Sulfonylurea challenge test in subjects diagnosed with type 1 diabetes mellitus.

BACKGROUND

Patients with early onset diabetes because of defects in glucose-stimulated insulin secretion (GSIS) may respond better to sulfonylureas than insulin treatment. Such patients include those with monogenic disorders, who can be differentiated from autoimmune type 1 diabetes mellitus (T1DM) by genetic testing. Genetic testing is expensive and unknown defects in GSIS would not be diagnosed.

AIMS

We propose a sulfonylurea challenge test to identify patients who have been clinically diagnosed with T1DM, but those who maintain a preferentially sulfonylurea-responsive insulin secretion.
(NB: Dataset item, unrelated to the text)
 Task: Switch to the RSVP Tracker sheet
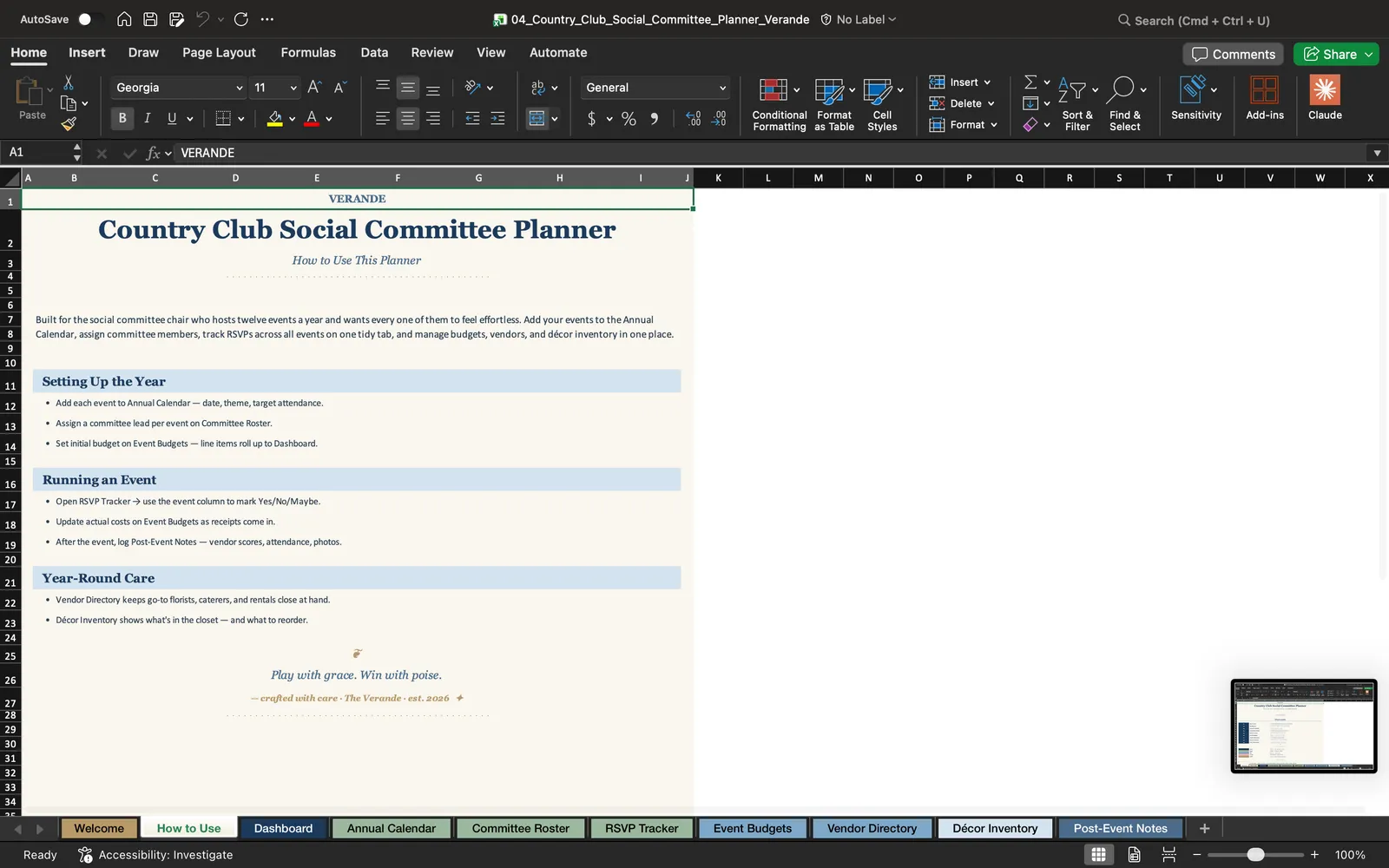[642, 829]
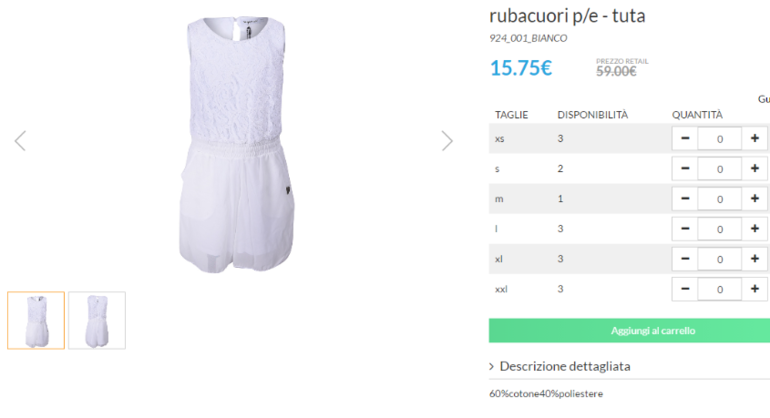Decrease quantity for size xxl

(x=685, y=289)
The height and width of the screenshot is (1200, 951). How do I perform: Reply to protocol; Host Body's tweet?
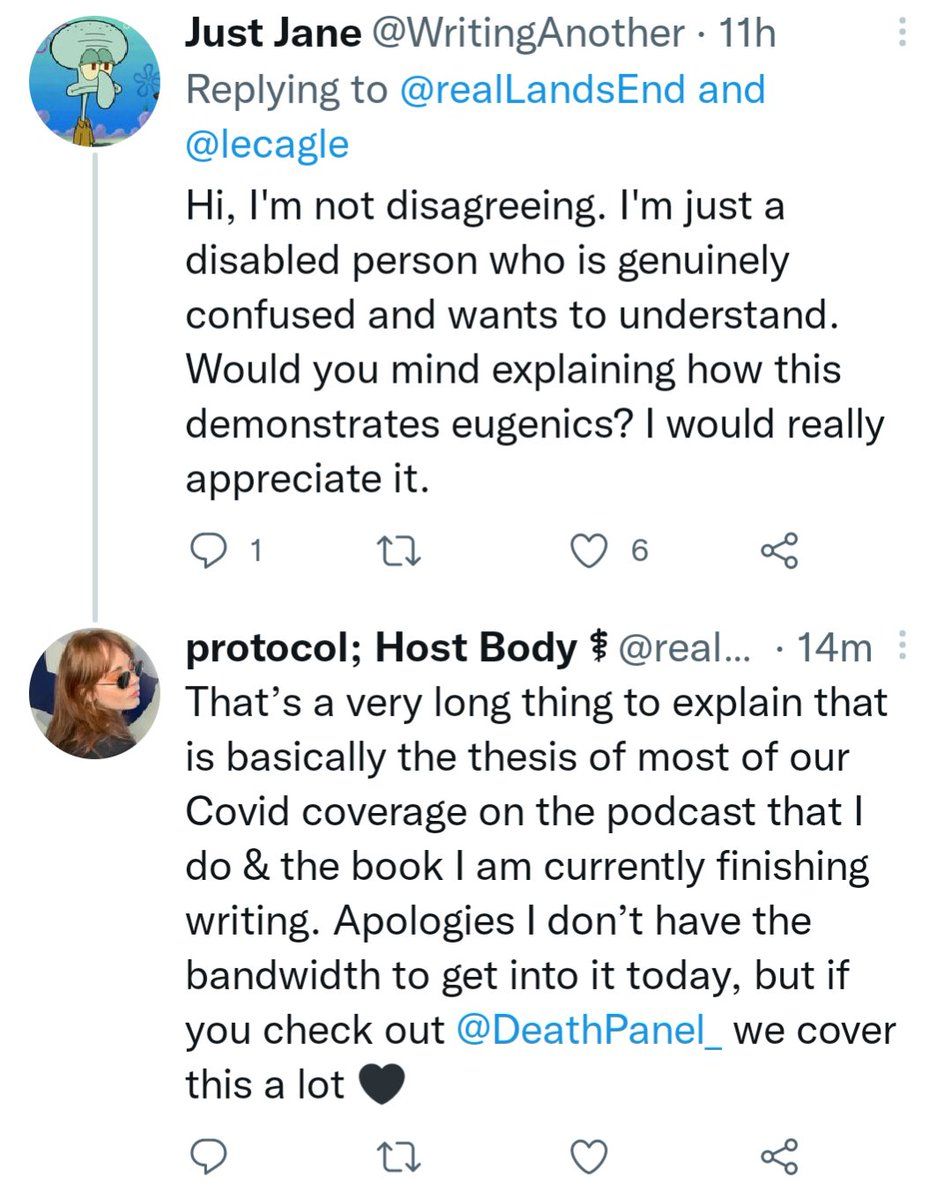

MATERIALS & METHODS: A total of 3 healthy controls, 2 neonatal diabetes mellitus (NDM) subjects, 3 antibody-positive (Ab+T1DM), and 12 antibody-negative (Ab-T1DM) subjects with type 1 diabetes, were given an intravenous bolus of glucose followed by an oral dose of glipizide.

RESULTS

Healthy controls showed a robust C-peptide increase after both glucose and glipizide, but NDM subjects showed a large increase in C-peptide only following glipizide. As expected, 2 of 3 Ab+T1DM, as well as 11 of 12 Ab-T1DM showed no response to either glucose or glipizide. However, 1 Ab-T1DM and 1 Ab+T1DM showed a small C-peptide response to glucose and a marked positive response to glipizide, suggesting defects in GSIS rather than typical autoimmune diabetes.

DISCUSSION

These data demonstrate the feasibility of the sulfonylurea challenge test, and suggest that responder individuals may be identified.

CONCLUSIONS

We propose that this sulfonylurea challenge test should be explored more extensively, as it may prove useful as a clinical and scientific tool.